Exercise instructions —
Please give every line below again exactly, but not its pictures.

Supplied material —
-=-=-=-=-
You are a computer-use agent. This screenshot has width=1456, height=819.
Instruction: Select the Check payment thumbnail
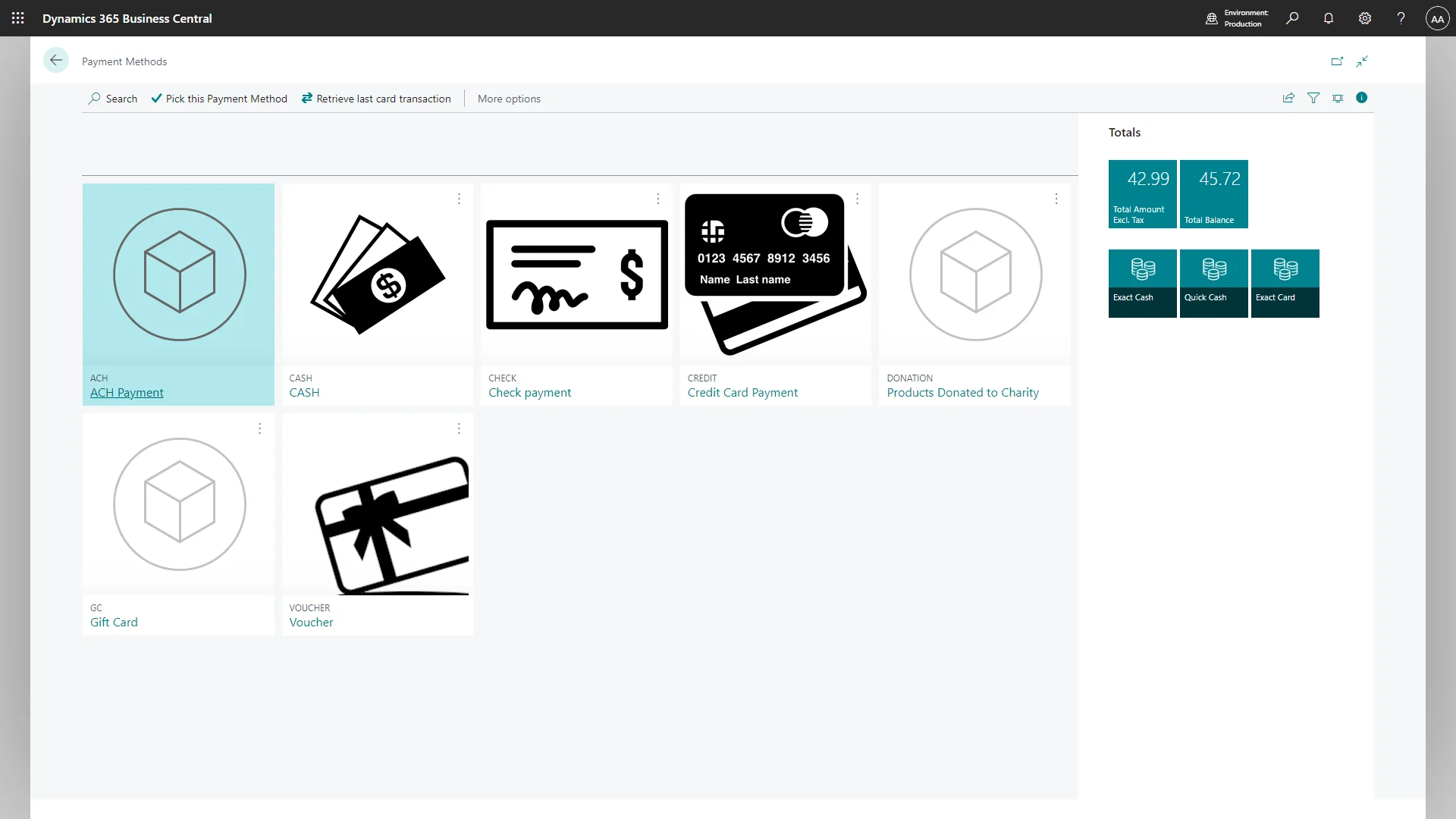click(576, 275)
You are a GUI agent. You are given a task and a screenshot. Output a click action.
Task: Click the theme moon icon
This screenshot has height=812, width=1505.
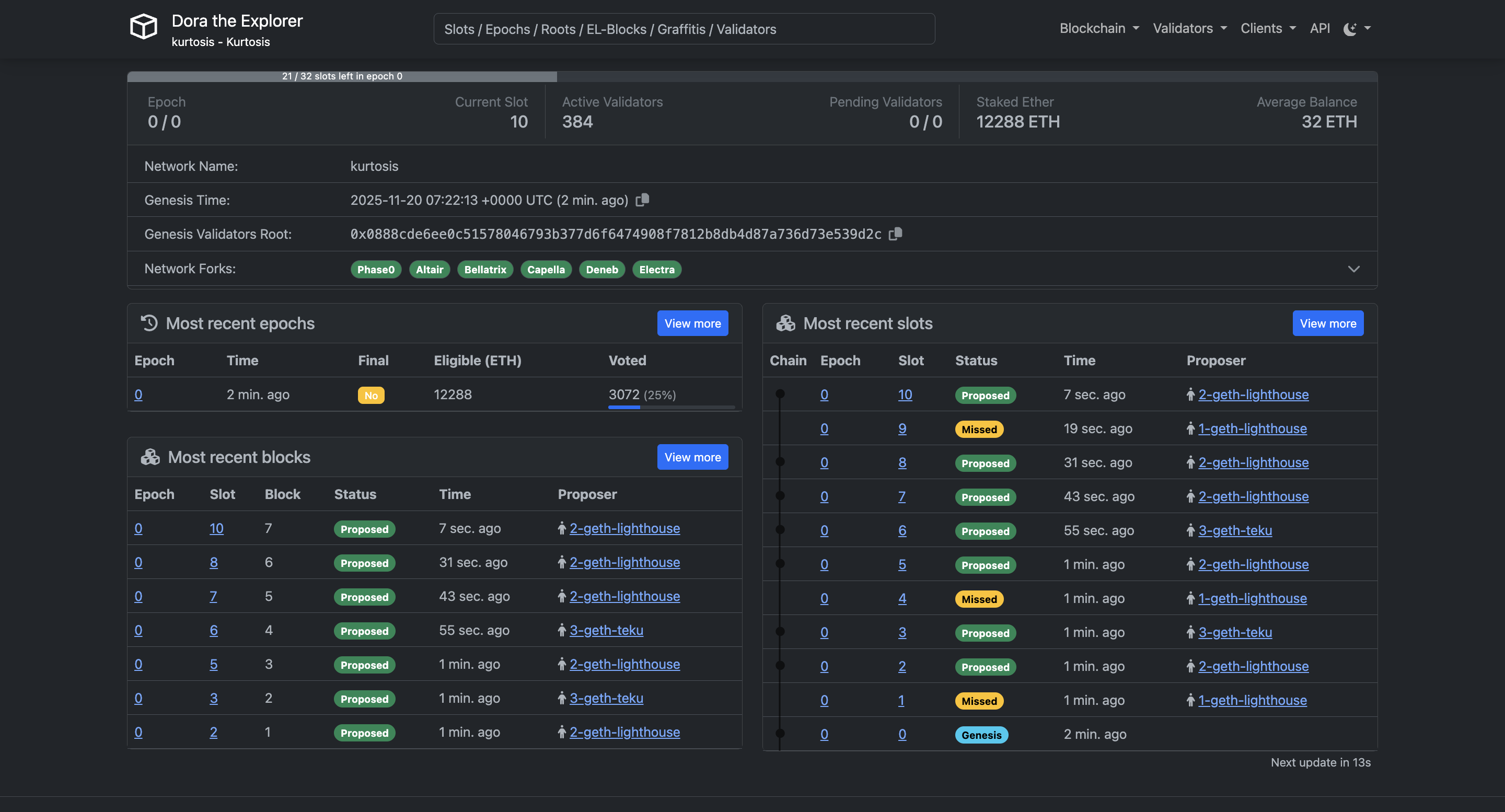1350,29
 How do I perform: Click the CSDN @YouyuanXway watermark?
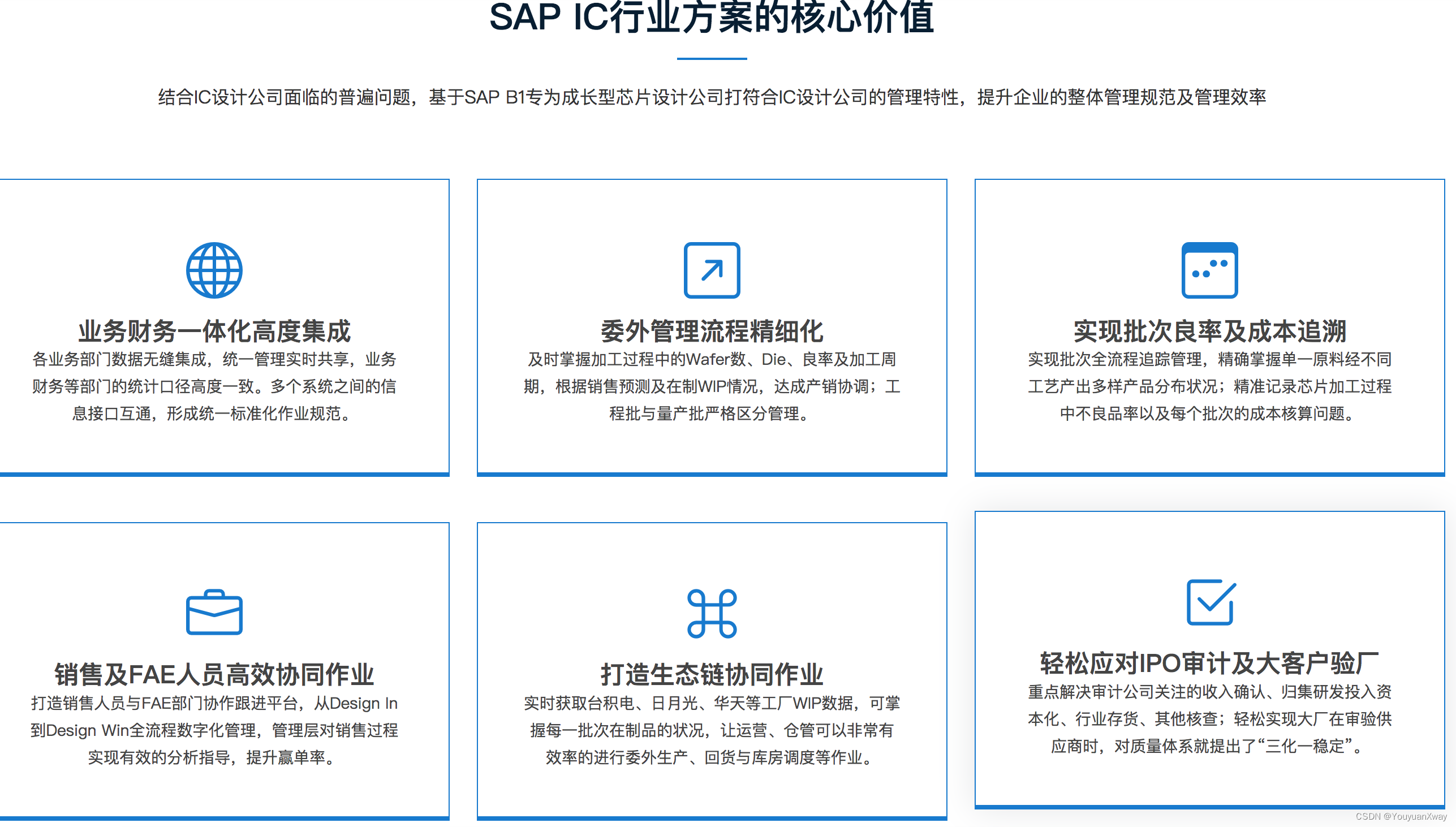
-=-=-=-=-
Result of this task —
You are a computer-use agent. This screenshot has width=1456, height=819.
Instruction: Select the Check payment thumbnail
click(576, 275)
You are a GUI agent. You are given a task and a screenshot. Output a click action.
Task: Click the theme moon icon
This screenshot has height=812, width=1505.
1350,29
 How do I perform: Click the CSDN @YouyuanXway watermark?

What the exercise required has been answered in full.